No one has mentioned the fact that the D18GE has a larger neck. A BIG plus for an ape handed fool like me.

I have a d18Ge and an OM18V and that pretty much covers it for me although I have not recorded anything in a while. I recently sold a D28LSV which is no longer made and was a bargain for that type of guitar, it was a little brighter due to the large sound hole

A lot of older guys gravitate toward an 18 because they have lost their hearing in the register it takes to appreciate rosewood. I realized this when I got some hearing aids and all of a sudden regretted selling the LSV.

MattH
07-04-2009, 08:15 AM
But Clarence played most of his lead work on an -18, and later, a Roy Noble mahogany. .

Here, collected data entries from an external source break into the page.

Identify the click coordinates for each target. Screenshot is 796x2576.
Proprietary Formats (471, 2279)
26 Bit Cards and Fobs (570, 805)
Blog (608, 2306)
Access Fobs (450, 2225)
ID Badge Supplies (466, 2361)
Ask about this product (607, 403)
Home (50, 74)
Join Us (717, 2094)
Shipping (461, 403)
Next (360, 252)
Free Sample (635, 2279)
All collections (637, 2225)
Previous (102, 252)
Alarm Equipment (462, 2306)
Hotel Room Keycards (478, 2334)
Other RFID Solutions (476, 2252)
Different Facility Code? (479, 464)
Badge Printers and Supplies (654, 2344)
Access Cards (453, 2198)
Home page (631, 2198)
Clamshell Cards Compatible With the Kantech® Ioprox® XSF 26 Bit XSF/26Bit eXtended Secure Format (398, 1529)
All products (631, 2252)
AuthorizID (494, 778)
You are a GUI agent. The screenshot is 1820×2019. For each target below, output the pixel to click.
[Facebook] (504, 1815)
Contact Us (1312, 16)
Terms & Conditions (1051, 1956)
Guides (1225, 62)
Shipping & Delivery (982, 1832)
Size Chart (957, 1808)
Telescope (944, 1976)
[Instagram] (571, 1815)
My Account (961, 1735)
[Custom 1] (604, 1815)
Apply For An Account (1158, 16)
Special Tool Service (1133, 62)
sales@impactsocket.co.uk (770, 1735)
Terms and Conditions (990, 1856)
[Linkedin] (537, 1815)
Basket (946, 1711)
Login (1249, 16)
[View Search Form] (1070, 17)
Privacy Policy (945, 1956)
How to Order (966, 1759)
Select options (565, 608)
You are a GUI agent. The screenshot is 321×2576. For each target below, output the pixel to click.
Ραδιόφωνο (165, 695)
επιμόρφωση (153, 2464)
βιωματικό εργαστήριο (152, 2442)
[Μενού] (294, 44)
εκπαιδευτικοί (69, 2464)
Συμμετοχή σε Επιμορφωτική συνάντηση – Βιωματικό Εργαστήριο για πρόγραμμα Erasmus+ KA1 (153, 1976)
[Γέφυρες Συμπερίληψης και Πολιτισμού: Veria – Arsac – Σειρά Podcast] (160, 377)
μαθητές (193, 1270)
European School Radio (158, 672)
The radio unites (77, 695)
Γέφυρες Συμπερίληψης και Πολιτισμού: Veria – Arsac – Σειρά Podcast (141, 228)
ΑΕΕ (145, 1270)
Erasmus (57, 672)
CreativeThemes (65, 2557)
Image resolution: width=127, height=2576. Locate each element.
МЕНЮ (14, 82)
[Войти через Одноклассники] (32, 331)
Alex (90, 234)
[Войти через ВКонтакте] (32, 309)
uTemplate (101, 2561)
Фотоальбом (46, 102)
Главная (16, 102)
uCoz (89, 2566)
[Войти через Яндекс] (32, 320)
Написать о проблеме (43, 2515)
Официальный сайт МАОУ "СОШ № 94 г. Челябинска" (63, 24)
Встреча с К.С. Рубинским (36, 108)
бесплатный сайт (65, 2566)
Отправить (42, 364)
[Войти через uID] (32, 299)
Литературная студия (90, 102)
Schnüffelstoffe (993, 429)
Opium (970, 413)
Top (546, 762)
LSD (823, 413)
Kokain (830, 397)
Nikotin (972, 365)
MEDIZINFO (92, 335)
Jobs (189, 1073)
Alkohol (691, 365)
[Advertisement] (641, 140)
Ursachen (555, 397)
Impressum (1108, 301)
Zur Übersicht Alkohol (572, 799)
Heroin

The Noble was actually a rosewood guitar.

http://img.photobucket.com/albums/v641/Mattamphetamine/Random%20Guitar%20Pictures/Clarence20Noble20Montage20800.jpg

bluejaybill
07-13-2009, 10:12 PM
I've been playing for over 40 years and have been blessed to play a lot of nice guitars over the years, including the Clarence/Tony Martin, several other early '40's D28's, owned a '56 D28 for a long time (sold it when I got my first Collings D2H), and a bunch of D18's from the late '30s to the new stuff. About 30 years ago, at either the first or second Dallas Guitar Show, there was a dealer who had a booth full of early Martin D's (Back then it really was a vintage guitar show). He had one D18, a 1941 I think, that just smoked everything else he had, and everything else I'd ever heard. It was $2000, and there was no way I could come up with that much money! The two things I remember about it, other than the sound, were it's incredible light weight and if you pressed on the back and sides you could actually see the mahogany move. When you played it it was like holding a subwoofer. Amazing. It wasn't just loud, it had harmonic complexity beyond the Herringbone D28's. I've often wondered where that one is today.
Bottom line - there are generalities you can expect from different woods, but the individual guitar, it's construction, and how the woods work together it what matters.

It may have been built to wartime specs, without a metal truss rod (ebony instead).

I have played many of those era, they are much lighter than other years for this reason and have a very unique airy tone.